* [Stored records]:
□ □ □ □ □ □ □
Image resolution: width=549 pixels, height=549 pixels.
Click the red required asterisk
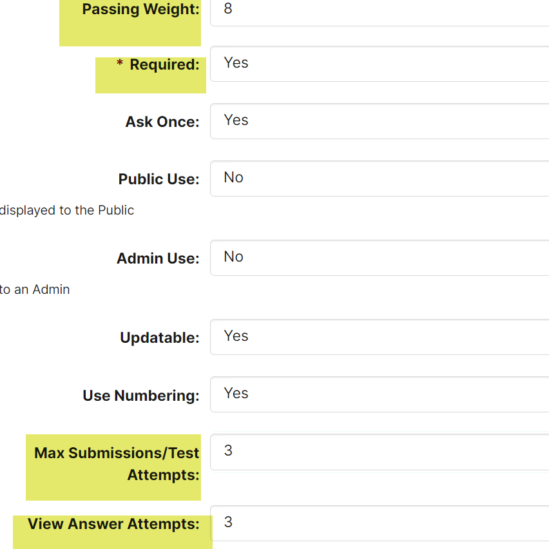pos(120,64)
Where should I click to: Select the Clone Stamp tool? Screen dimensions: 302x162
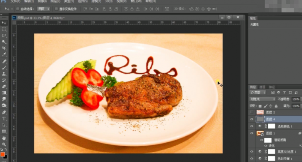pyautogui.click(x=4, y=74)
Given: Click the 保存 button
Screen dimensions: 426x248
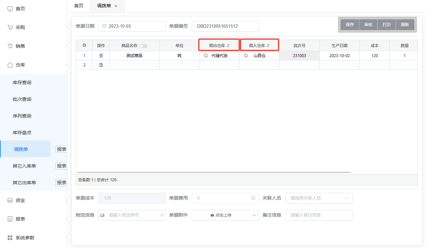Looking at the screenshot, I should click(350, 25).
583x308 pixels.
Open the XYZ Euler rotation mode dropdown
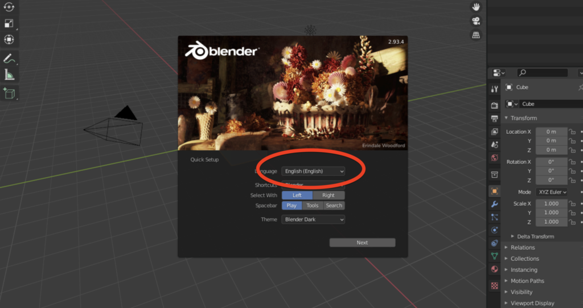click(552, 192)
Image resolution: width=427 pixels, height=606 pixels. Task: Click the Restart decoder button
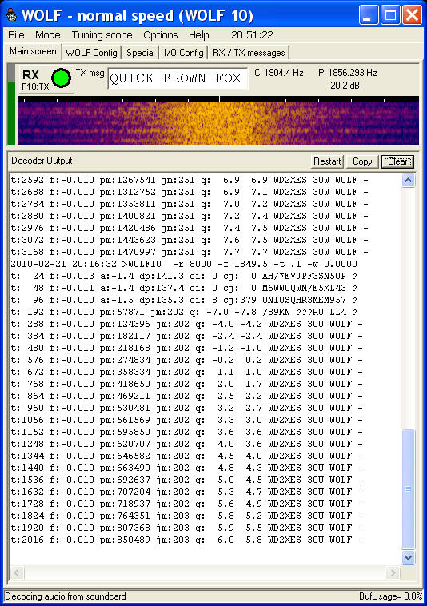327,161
□ □ □ □ □ □ □
* [Task prompt]: The line that contains "Image resolution: width=427" opens the part to copy, and the last line of the records closes it; set down those lines exactly, pictures excluded.

* [Response area]:
Image resolution: width=427 pixels, height=606 pixels. Task: Click the Restart decoder button
327,161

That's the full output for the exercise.